Avanzaba la noche y nosotros estábamos ya muy arriba, así que con Dorian subimos un peldaño más. Los catalanes volvieron a demostrar sobre el escenario su suficiencia del directo conectando con el público desde los primeros temas con Los amigos que perdí o Verte Amanecer, primeras canciones que interpretaron. Si… nos las sabemos todas, si… las cantamos todas (a excepción del tema nuevo Hasta que caiga el Sol) y si… las bailamos todas. El combo final Cualquier otra parte, La mañana herida y La Tormenta de Arena es apuesta de felicidad asegurada. Nos atrevemos a decir que había mucha más gente en este concierto que a Los Planetas. Un día habrá que hablar del Target actual del festivalero. Nosotros fuimos a los dos…

A destacar como estaba el tercer escenario durante el concierto de Sexy Zebras. El descarado grupo de rock que llegaba a Granada Sound con su disco “La Polla”, tenía la carpa tan a reventar que no cabía un alfiler. Junto a ellos y solapándose parte del concierto, teníamos a los elegantes de WAS, que hacían su aparición en el escenario Negrita. El grupo vasco, con su último trabajo “Gau Ama”, combinan la electrónica sintética con melodías folk a veces, pop en otras e incorporan elementos instrumentales de la cultura vasca. Irrintzi, I like you as you are o Until It son temazos de pista de baile para dejarse llevar y sentir toda una mezcla de sensaciones durante el directo. Sin duda, estuvimos ante uno de los grupos con mayor calidad musical que pasaron por Granada Sound este fin de semana.

Y llego el momento del grupo internacional del festival, lo noruegos Kakkamaddafakka. Tras la etiqueta de divertidos, descarados e incluso, cachondos, saltaban uno por uno al escenario en plan presentación. Una vez listos, empezó a sonar Toaching, primer tema que interpretaron y uno de nuestros favoritos de su repertorio.
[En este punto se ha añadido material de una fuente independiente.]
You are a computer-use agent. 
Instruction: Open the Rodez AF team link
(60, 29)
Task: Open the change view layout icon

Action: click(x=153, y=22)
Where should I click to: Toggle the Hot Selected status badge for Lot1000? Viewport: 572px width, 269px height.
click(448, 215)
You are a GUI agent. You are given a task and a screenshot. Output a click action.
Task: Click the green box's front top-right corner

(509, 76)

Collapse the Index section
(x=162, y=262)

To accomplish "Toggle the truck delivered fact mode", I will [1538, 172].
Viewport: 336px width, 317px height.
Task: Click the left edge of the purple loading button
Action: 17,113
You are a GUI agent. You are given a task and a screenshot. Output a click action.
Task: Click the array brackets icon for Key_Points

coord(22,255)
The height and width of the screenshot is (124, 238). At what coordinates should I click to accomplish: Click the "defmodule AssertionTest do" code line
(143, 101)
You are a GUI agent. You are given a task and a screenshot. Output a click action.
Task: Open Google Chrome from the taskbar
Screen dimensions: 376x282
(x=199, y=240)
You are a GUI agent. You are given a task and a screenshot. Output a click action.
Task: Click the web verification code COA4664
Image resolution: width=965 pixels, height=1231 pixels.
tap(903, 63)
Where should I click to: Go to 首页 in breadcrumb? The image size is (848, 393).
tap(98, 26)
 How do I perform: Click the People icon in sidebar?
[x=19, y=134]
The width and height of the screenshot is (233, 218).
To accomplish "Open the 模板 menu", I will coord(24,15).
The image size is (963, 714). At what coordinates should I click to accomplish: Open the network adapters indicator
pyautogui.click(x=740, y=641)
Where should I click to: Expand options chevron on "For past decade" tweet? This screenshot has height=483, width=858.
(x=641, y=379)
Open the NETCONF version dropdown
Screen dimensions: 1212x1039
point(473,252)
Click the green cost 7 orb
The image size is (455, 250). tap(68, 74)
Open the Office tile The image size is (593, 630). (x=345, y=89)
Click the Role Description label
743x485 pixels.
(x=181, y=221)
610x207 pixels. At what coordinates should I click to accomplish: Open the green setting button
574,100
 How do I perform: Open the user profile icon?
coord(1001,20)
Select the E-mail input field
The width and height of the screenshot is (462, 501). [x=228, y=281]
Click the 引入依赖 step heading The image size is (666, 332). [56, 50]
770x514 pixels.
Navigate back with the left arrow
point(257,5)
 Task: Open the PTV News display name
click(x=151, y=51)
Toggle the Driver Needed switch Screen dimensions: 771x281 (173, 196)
Tuvimos suerte y ya teníamos suficiente, el cansancio pudo con nosotros tras dos días sin apenas dormir, así que decidimos irnos a descansar y cerrar así nuestro festival del cual nos llevamos con nosotros un concierto muy especial y que recordaremos siempre, el de los enormes Viva Suecia. 

¡Hasta nuestro próximo encuentro Granada Sound!